Friday, June 1, 2012

Blame Jack Gantos

A month ago or so when I stopped writing the blog I mentioned that I was doing a lot more creative writing. Journal writing in particular. At the time I talked about my beautiful fountain pen that I've been overworking. I talked about enjoying the feel of paper. I'm sure I even mentioned how journaling keeps me sane. But I know I didn't talk about my greatest influence that got me back into creative writing (although stopped my blogging for a while), Jack Gantos.

I picked up Joey Pigza Swallowed the Key by Jack Gantos on a whim. The cover artwork was originally off-putting but I had heard good things. So I picked it up. One morning I sat down with a pot of coffee and the book and didn't stop reading until I was finished. I'd never heard a voice that fresh. Joey, the narrator, jumped off the page. He was quirky and confidential and I loved him. He's an amazing character, honest and messed-up. And the writing was so fresh. I devoured the book. Then I started learning more about the man who created it.

The interviews I read or listened to with Jack were all about journals. Jack has been journaling regularly since he was young. Almost all of his novels have come out of those journals in some way or another. I'm jealous. In a moment of madness 10 years ago I tossed all of my journals up to that point. I still regret that. Jack describes writing as "blue-collar work" and keeps a very dedicated writing schedule. And I found that inspiring. Not only have I been reading through all his books, but I've started journaling daily. Monday, Tuesday, and Thursday I stop at the library on the way home from work for 40 minutes or so of writing. On Saturday and Sundays I sit down in the early morning hours with my coffee and  my notebook to write. I'm not sure what all will come out of it book-wise, but I know that I feel more productive, more creative, and certainly saner.
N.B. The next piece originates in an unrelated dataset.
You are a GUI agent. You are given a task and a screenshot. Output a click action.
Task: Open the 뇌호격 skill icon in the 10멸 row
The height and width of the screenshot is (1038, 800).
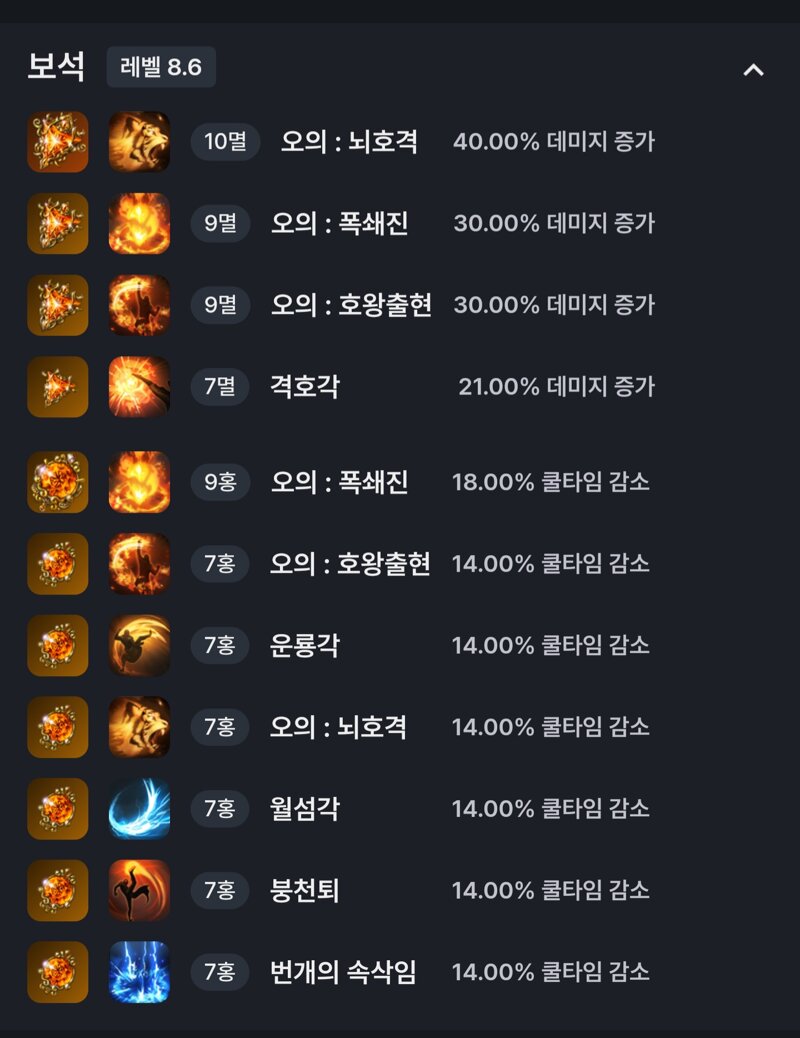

I'm about half finished with Jack's oeuvre and have not been disappointed by a single one. I laughed until I cried at sections of Jack's Black Book. I was horrified and worried through Hole in My Life, Jack's memoir of being in prison. He has a unique voice that I haven't read before. But it's his habits that got me thinking. I found him inspiring, in terms of his teaching and as an example. And because of that inspiration I have been doing more of my own work. And for that I thank him.